Verene does make some observations on the Wake, but these fall prey to the problems of making any decisive interpretation of Finnegans Wake. Early on he says, “Vico is the protagonist of Finnegans Wake. He is Earwicker.” The problem is not so much that this statement is wrong is that it is incomplete. Verene marshals many textual references conflating Vico with male archetype HCE, but Vico is no more the protagonist than Adam, Humpty Dumpty, Dublin, Finn MacCool, or some Irish pub owner. Verene analyzes Vico’s life in terms of a series of “falls,” and here he is on solid ground in equating Vico’s clap of thunder with the thunderwords of the fall that occur periodically in the Wake, but the problem is that the Wake always outsizes any interpretation because there is always such a huge remainder, and so declaring Vico the protagonist is ultimately, I think, wrongheaded. And I take issue with Verene’s claim that “Shem, like a forger, moves around a lot, but Shaun, like a post, occupies set positions and talks of past and future.” While Shem is a more slippery character than Shaun, it is Shaun who sets out on the quest in the third book of the Wake, and it is he who is the deliverer of ALP’s letter which Shem has transcribed. Again, it is not so much that such claims are wrong as much as that they need far more elaboration. So it’s best to see the book as using Joyce as a tool to conceptualize Vico’s life and work.

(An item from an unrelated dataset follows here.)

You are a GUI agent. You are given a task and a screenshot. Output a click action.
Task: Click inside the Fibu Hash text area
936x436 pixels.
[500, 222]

And on Vico, there is much of interest to Wake scholars. I’ll enumerate a few points that gave me insight into the structure of Joyce’s nightmare book. Two cycles are commonly cited as the basis for the Wake’s structure: Vico and the Egyptian Book of the Dead. But the three large books of the Wake do not clearly map onto the three ages of Vico’s New Science (divine, heroic, and human), though the final, short section does read as a recorso, restarting the book. Without elaborating on these matters, Verene still gives much evidence to contribute to the parallel. In particular, I was fascinated by the elaboration on Vico’s three languages, from the mute language of the divine to the verbal language of humanity:

The verb introduces time, and things can no longer be what they
are; their meanings can no longer just be mute. What is mute has being. It is
not transposed in time. The mute meaning is the denial of time. Like the ritual,
it takes us to the origin and stops time. The mute gesture is a ritual in brief. We
are back where the gods were.

Mapping the ages onto the Wake, this strongly parallels the curiously static character of the first book, which spends more time making lists and describing history than it does having anything actually happen. If the divine is a state of pure mute ritual language, then the non-narrative descriptions of the first book of the Wake fit well with Vico’s divine age.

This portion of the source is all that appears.